Celebrating 125 years of ‘radical hospitality’

The congregation from St. Anthony Park United Methodist Church lays the cornerstone for the new church at 2200 Hillside Ave. in 1911. (Minnesota Historical Society)

St. Anthony Park United Methodist Church member Clayton Helmer says, “Everyone in St. Anthony Park has been in this building.”

That’s probably a bit of an exaggeration, but not much. The church, which is celebrating its 125th anniversary this year, has been home to, or hosted, community groups that span all ages from infants to senior citizens.

The church began on June 8, 1889, when six people met for a prayer service at Norris Hall, which was located at 950 Raymond Ave. in St. Anthony Park. The rapidly growing group was formally recognized as a church in October that year. The first building the church owned (969 Raymond Ave.) was occupied from 1891 until it proved too small for the growing congregation.

A new church was constructed at its present site, 2200 Hillside Ave., in 1911. In 1923 the congregation had 400 members and needed still more space, so an addition was built.

One of the most influential early pastors was the Rev. Lloyd H. Rising, who served from 1923 to 1940, according to church records. Many of the early church organizations were formed under his watch. In the late 1940s, the congregation once more was growing out of its building. This spurred both a remodel that lengthened the sanctuary and the addition of a narthex, space for the church school, offices and a new chapel.

In 1953, many long-standing members of the congregation left to join the newly formed Centennial Methodist Church in Roseville. Membership began to decline as people moved to the suburbs or joined the Roseville church. In 1993, a designer was brought in to study the building and recommend a way to keep the church’s spirit intact with a smaller congregation.

The sanctuary was remodeled to become more intimate and friendly, and the church reached out to the greater community, actively recruiting members from the University of Minnesota and other institutions in the neighborhood. In addition to groups within the congregation, such as the Ladies’ Aid Society and other women’s guilds, the Methodist Men’s Forum, Senior High School League, Youth Club and the Sunday school, the church hosted Boy Scout Troop 22 (until it disbanded in 1967), weekday church school and a drama guild. Like many other churches in the neighborhood, it had a dining hall at the Minnesota State Fair for many years.

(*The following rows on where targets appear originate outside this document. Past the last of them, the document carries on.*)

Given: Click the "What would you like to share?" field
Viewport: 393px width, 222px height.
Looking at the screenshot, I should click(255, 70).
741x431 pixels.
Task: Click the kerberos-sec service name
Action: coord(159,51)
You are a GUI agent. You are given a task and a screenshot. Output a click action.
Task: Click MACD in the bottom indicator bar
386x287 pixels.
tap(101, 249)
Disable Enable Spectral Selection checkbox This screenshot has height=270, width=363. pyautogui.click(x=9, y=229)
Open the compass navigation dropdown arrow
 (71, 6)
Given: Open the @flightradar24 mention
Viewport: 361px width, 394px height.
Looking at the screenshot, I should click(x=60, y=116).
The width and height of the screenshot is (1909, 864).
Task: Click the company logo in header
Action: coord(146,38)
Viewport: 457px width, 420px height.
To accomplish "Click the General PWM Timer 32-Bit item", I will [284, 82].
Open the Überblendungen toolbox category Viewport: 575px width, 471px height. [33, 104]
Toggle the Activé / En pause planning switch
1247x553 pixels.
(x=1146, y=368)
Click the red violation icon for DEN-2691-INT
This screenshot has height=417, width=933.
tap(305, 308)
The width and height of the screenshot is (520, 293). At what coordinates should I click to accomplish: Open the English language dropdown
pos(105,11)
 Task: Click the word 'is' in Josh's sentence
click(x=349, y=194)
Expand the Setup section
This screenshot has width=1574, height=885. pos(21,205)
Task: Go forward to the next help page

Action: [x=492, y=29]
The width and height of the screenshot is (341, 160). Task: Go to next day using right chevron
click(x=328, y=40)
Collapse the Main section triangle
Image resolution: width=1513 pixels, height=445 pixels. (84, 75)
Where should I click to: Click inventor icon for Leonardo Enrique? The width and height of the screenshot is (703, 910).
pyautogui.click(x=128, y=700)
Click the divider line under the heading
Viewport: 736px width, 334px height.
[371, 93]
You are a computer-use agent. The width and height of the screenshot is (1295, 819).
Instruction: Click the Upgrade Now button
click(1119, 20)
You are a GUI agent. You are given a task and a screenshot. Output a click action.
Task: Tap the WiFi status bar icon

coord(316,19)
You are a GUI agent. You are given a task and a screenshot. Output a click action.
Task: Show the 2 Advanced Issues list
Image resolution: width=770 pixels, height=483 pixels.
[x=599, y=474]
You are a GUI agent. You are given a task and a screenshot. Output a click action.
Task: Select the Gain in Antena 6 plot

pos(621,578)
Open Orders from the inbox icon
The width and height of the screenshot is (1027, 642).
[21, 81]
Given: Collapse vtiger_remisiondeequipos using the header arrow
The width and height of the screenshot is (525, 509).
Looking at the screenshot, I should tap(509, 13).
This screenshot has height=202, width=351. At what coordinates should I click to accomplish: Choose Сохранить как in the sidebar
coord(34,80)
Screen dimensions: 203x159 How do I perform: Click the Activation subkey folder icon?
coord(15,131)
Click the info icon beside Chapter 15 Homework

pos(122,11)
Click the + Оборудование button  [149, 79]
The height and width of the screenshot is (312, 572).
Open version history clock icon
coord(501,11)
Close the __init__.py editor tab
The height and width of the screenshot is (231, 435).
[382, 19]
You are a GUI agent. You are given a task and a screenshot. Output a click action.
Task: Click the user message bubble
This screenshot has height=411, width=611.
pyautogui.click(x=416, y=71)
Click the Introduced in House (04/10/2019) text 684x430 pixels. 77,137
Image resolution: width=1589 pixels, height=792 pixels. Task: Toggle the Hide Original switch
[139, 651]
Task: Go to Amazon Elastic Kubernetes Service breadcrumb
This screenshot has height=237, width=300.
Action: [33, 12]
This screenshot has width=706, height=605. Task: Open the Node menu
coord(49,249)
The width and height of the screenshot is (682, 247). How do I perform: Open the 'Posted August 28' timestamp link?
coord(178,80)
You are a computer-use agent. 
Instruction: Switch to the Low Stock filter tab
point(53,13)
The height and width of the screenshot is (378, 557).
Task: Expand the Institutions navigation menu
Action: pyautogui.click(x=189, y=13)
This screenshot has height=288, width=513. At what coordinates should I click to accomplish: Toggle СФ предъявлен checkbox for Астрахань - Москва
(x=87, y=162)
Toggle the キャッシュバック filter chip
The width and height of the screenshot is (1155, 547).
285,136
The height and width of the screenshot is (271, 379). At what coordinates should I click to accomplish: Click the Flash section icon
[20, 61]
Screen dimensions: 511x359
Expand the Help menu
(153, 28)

The church hosted a dining hall at the Minnesota State Fair for many years. (Minnesota Historical Society)

The church’s history of “radical hospitality” continues today. The SAPUMC Nursery School, established in 1958, still serves the neighborhood (and is expanding staff and hours next fall), as does the Leisure Center, which meets at noon on Wednesdays. A highlight of the week for many seniors, the Leisure Center has offered lunch, field trips, socialization, entertainment and activities such as card games, sewing, crafts and painting.

The church is also home to the St. Anthony Park Community Garden’s annual meeting, St. Paul Magic Special Olympics Team, St. Anthony Park Area Seniors (SAPAS), Cub Scout Pack 22, a group for new mothers, high school and middle school mentoring groups, young adult dinners and Wesley Foundation Campus Ministry.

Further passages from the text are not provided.